Fast forward to 1972 when I enlisted in the Navy. Without much choice I was trained to be a dental tech. In dental school they taught us how to make amalgam, the stuff the dentist fills your teeth with. Amalgam consists of silver, tin, copper, zinc, and you guessed it—mercury.

Dental school neglected to tell us the stuff was poisonous. The strange, shiny drops were fun to play with. It was a liquid but rolled around in a ball. If separated, it pulled back together. We rolled it back and forth in our palms.

While stationed in Puerto Rico, I was sent to the island of Antigua along with a dentist and another tech. It was a secret base (I believed it was an underwater nuclear facility) and we were there to bring every sailor’s teeth up to par. A barber’s chair was used and negatives were processed in a blacked-out bathroom.

While unpacking supplies, the only bottle of mercury we brought fell and shattered.
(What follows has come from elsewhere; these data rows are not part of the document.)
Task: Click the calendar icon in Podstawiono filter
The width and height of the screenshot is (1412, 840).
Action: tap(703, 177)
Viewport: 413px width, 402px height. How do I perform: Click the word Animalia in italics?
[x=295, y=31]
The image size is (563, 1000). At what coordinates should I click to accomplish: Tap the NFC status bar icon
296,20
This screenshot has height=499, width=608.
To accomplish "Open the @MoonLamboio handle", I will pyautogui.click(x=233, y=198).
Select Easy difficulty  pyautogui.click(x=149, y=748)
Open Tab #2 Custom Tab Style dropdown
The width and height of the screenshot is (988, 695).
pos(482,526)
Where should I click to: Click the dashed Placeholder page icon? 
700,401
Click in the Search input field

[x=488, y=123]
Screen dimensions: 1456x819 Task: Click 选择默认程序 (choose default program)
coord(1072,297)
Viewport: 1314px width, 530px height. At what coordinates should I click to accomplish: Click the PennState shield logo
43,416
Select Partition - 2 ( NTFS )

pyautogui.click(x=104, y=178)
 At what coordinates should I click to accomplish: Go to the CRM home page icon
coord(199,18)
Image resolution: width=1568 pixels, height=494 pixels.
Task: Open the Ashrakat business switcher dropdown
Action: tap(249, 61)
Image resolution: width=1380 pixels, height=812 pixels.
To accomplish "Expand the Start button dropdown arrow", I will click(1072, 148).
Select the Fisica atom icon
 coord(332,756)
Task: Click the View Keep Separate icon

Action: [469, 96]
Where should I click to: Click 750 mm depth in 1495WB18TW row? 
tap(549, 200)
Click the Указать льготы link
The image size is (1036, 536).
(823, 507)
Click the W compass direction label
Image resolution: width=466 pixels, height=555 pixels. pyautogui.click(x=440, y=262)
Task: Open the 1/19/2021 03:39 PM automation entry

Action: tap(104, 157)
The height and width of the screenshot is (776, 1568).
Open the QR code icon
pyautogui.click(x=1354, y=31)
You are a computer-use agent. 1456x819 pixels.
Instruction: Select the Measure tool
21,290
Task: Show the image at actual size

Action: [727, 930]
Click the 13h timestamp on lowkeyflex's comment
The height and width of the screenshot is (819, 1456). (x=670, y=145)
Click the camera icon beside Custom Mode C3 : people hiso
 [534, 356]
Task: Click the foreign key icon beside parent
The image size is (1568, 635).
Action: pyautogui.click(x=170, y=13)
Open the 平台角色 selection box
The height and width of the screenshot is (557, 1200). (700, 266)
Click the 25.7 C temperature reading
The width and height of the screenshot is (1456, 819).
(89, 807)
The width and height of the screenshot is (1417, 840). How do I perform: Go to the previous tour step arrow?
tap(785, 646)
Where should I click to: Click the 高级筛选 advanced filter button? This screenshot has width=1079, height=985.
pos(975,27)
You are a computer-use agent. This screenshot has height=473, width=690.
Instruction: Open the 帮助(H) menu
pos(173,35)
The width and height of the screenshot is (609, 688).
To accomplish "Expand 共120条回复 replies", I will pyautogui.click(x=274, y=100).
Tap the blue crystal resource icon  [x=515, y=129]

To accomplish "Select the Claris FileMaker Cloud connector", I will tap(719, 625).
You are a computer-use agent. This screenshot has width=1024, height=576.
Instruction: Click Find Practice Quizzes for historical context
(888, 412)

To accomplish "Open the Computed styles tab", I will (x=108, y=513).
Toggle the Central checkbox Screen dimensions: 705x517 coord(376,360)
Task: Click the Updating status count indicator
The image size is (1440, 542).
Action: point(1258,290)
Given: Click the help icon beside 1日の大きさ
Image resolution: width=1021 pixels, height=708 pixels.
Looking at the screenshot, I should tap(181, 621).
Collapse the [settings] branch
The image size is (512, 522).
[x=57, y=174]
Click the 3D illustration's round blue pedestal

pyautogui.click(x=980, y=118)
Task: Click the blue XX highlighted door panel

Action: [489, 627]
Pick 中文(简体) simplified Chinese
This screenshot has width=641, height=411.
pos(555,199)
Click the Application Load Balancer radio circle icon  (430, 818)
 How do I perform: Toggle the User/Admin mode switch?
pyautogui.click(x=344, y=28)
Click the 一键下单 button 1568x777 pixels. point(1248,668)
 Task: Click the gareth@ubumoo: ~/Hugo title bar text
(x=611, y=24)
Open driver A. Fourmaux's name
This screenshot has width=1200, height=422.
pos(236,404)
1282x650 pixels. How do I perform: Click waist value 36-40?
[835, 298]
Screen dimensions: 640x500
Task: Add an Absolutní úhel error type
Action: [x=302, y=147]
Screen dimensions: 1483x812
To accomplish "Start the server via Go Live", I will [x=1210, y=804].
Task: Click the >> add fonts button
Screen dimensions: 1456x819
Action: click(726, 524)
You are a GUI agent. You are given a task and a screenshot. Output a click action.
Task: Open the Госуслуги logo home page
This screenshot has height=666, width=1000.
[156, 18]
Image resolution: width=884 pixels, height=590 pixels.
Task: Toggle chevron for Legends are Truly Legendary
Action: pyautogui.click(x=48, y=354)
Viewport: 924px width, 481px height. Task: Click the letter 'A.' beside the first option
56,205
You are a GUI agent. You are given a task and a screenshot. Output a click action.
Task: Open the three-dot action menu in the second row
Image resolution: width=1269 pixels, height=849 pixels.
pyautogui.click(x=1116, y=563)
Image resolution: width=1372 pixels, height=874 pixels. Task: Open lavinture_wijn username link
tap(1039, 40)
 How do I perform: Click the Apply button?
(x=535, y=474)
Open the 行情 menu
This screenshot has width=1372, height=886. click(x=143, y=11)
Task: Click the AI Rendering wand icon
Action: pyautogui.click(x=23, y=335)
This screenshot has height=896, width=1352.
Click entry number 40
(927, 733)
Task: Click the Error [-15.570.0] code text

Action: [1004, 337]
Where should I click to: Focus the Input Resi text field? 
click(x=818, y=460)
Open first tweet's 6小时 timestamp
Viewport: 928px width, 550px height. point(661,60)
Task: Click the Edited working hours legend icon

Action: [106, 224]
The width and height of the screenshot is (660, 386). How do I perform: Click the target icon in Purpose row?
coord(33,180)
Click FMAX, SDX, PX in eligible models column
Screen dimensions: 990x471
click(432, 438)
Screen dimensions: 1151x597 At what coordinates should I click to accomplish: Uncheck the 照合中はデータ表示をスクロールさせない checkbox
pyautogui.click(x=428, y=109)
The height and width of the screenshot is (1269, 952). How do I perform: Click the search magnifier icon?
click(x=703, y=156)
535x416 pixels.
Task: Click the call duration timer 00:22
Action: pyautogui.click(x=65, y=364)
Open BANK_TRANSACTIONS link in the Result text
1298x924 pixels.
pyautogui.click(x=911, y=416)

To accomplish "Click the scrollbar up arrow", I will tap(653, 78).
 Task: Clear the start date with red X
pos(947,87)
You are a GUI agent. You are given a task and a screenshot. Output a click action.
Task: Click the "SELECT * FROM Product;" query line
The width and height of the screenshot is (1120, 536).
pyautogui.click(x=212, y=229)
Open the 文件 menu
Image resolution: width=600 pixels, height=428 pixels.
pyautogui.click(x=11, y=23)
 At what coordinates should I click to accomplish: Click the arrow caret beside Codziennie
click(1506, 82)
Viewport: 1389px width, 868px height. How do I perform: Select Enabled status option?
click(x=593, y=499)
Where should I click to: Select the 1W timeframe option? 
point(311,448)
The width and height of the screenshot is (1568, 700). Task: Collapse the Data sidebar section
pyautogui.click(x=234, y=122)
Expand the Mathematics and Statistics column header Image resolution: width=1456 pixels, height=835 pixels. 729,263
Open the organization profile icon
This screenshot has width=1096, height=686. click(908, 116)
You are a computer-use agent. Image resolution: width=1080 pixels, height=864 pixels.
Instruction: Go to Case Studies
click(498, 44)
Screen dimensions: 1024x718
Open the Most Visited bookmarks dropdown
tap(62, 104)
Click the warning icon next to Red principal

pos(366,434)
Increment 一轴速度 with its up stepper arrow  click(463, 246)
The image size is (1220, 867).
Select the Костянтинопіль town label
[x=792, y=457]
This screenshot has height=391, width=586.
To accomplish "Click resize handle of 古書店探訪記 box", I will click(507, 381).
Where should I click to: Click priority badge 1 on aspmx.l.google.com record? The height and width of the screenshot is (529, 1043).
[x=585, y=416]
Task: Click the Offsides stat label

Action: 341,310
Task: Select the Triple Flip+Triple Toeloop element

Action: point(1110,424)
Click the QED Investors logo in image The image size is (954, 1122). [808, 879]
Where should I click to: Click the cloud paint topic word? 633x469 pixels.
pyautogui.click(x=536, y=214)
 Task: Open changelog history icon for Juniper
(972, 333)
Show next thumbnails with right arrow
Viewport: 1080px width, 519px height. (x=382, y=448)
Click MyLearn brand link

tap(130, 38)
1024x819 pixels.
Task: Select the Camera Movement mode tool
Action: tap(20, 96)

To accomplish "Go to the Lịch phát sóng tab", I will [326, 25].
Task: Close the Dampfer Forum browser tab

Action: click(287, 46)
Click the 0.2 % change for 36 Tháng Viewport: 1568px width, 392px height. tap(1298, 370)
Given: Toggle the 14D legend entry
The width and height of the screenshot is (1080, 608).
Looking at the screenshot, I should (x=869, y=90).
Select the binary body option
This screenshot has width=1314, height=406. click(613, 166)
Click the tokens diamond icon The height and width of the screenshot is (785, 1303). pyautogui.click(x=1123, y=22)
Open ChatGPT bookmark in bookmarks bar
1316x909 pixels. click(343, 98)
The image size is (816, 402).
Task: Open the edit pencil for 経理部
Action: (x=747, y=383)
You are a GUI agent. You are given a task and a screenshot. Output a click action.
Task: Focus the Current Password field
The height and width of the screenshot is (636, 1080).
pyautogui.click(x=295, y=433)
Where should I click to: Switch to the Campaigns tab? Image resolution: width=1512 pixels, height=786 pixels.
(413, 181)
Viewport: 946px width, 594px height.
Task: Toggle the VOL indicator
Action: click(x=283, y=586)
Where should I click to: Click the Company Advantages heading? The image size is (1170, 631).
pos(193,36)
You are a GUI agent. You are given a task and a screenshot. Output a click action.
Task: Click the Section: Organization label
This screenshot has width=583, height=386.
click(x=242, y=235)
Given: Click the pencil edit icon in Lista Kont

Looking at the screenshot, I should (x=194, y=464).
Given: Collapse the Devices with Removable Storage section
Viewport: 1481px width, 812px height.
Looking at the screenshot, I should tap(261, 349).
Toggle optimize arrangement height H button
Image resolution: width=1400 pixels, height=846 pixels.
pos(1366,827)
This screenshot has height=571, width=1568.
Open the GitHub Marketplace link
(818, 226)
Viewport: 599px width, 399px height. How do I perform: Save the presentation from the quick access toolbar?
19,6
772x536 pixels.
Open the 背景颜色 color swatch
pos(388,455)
Scrambling on our hands and knees, we desperately tried to scoop up the quicksilver. It was tricky. Our next problem was finding more of the stuff to accomplish our mission. We wound up going into a rural town and bartering with the only dentist for a bottle. I’m sure he jacked up the price considering the U.S. military was paying for it.

    

I got out of the Navy and left dentistry behind in 1976. The base in Antigua closed in 1987. As far as I know we all survived mercury poisoning.